▶ Written task 1:
In the Arrow code review comment, which header file does the quoted diff change?
▶ Written task 2:
Please return the Arrow code review comment between "lidavidm commented on code" and "the ongoing work).", inclusive.
▶ Written task 3:
Resume the Arrow code review comment from the point where it stops.

▶ Source:
-- BEGIN --

You are viewing a plain text version of this content. The canonical link for it is here.
Posted to github@arrow.apache.org by GitBox <gi...@apache.org> on 2022/11/09 15:59:51 UTC

[GitHub] [arrow] lidavidm commented on a diff in pull request #14524: ARROW-17509: [C++] Simplify async scheduler by removing the need to call End

lidavidm commented on code in PR #14524:
URL: https://github.com/apache/arrow/pull/14524#discussion_r1018083155


##########
cpp/src/arrow/util/async_util.h:
##########
@@ -48,50 +50,25 @@ namespace util {
 /// By default the scheduler will submit the task (execute the synchronous part) as
 /// soon as it is added, assuming the underlying thread pool hasn't terminated or the
 /// scheduler hasn't aborted.  In this mode, the scheduler is simply acting as
-/// a task group (keeping track of the ongoing work).
+/// a simple task group.

-- END --

▶ Given information:
-- BEGIN --

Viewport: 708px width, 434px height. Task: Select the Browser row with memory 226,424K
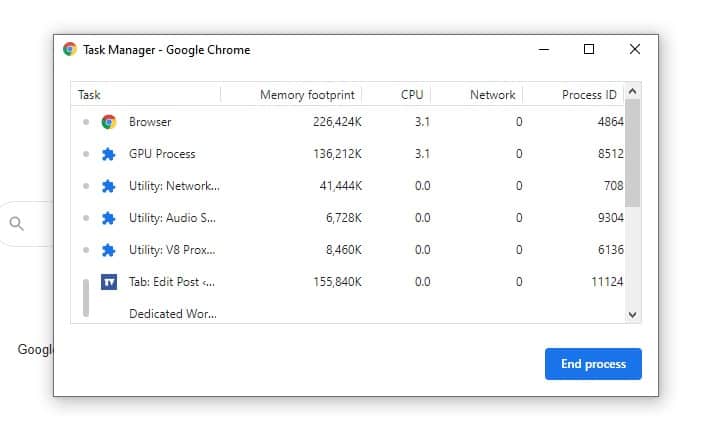(x=348, y=122)
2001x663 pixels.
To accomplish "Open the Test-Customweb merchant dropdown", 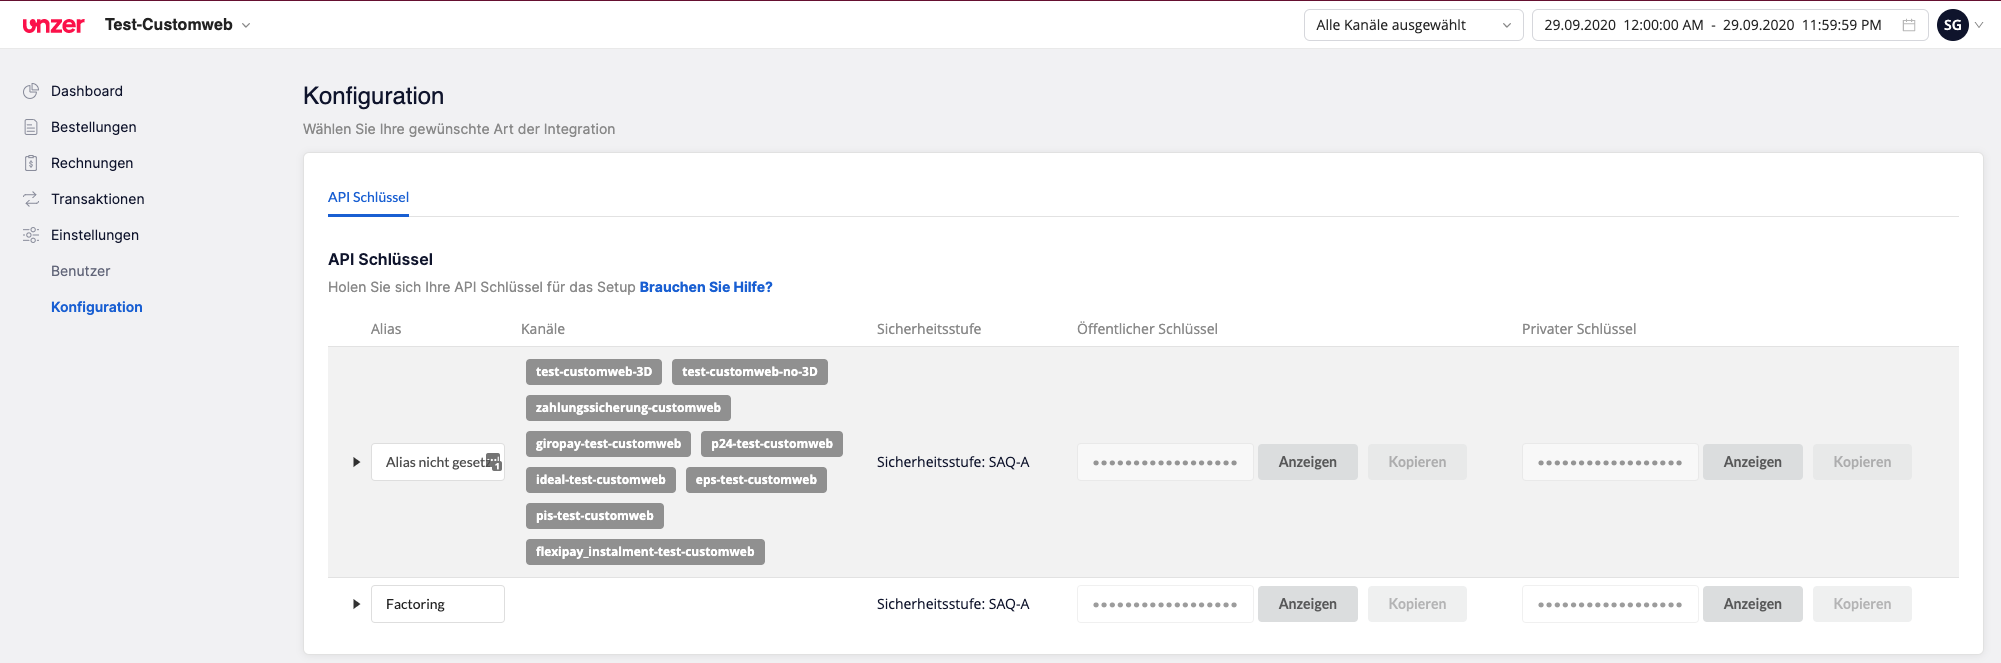I will coord(178,25).
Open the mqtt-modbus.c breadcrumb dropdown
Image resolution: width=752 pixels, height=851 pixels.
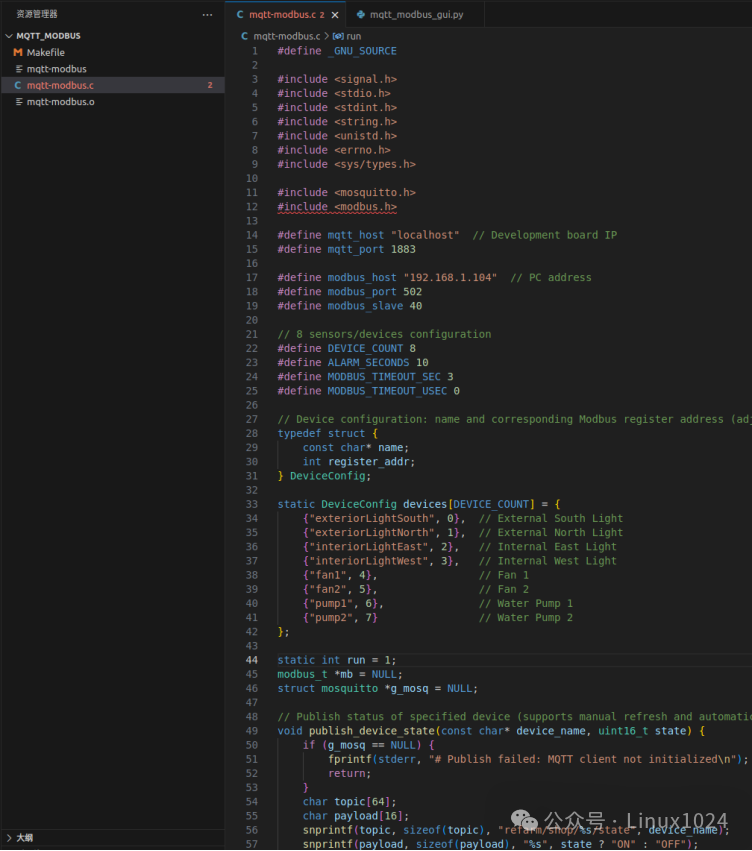tap(285, 35)
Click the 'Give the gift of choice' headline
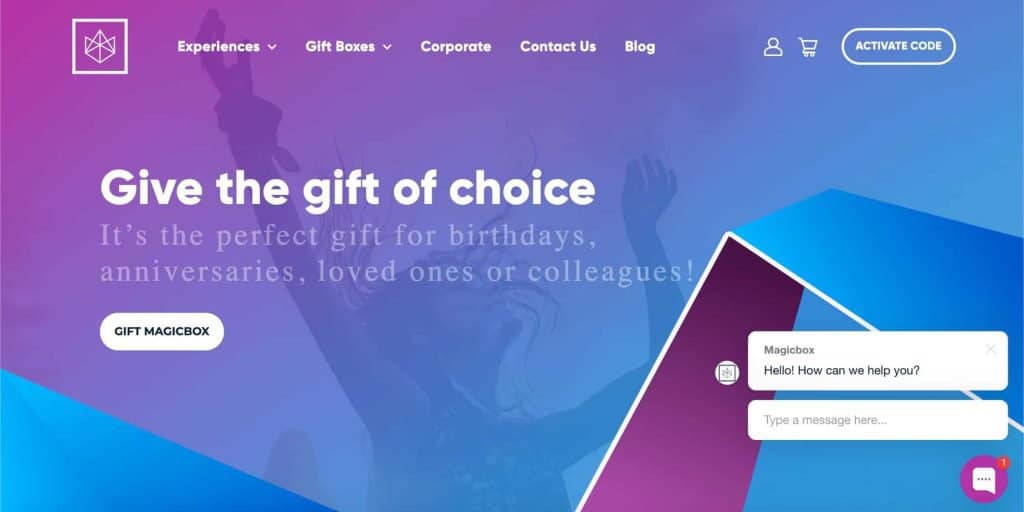The height and width of the screenshot is (512, 1024). pyautogui.click(x=347, y=188)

-- END --

▶ Exercise response 1:
cpp/src/arrow/util/async_util.h

▶ Exercise response 2:
lidavidm commented on code in PR #14524:
URL: https://github.com/apache/arrow/pull/14524#discussion_r1018083155


##########
cpp/src/arrow/util/async_util.h:
##########
@@ -48,50 +50,25 @@ namespace util {
 /// By default the scheduler will submit the task (execute the synchronous part) as
 /// soon as it is added, assuming the underlying thread pool hasn't terminated or the
 /// scheduler hasn't aborted.  In this mode, the scheduler is simply acting as
-/// a task group (keeping track of the ongoing work).

▶ Exercise response 3:
 ///
-/// This can be used to provide structured concurrency for asynchronous development.
-/// A task group created at a high level can be distributed amongst low level components
-/// which register work to be completed.  The high level job can then wait for all work
-/// to be completed before cleaning up.
-///
-/// A task scheduler must eventually be ended when all tasks have been added.  Once the
-/// scheduler has been ended it is an error to add further tasks.  Note, it is not an
-/// error to add additional tasks after a scheduler has aborted (though these tasks
-/// will be ignored and never submitted).  The scheduler has a future which will complete
-/// once the scheduler has been ended AND all remaining tasks have finished executing.
-/// Ending a scheduler will NOT cause the scheduler to flush existing tasks.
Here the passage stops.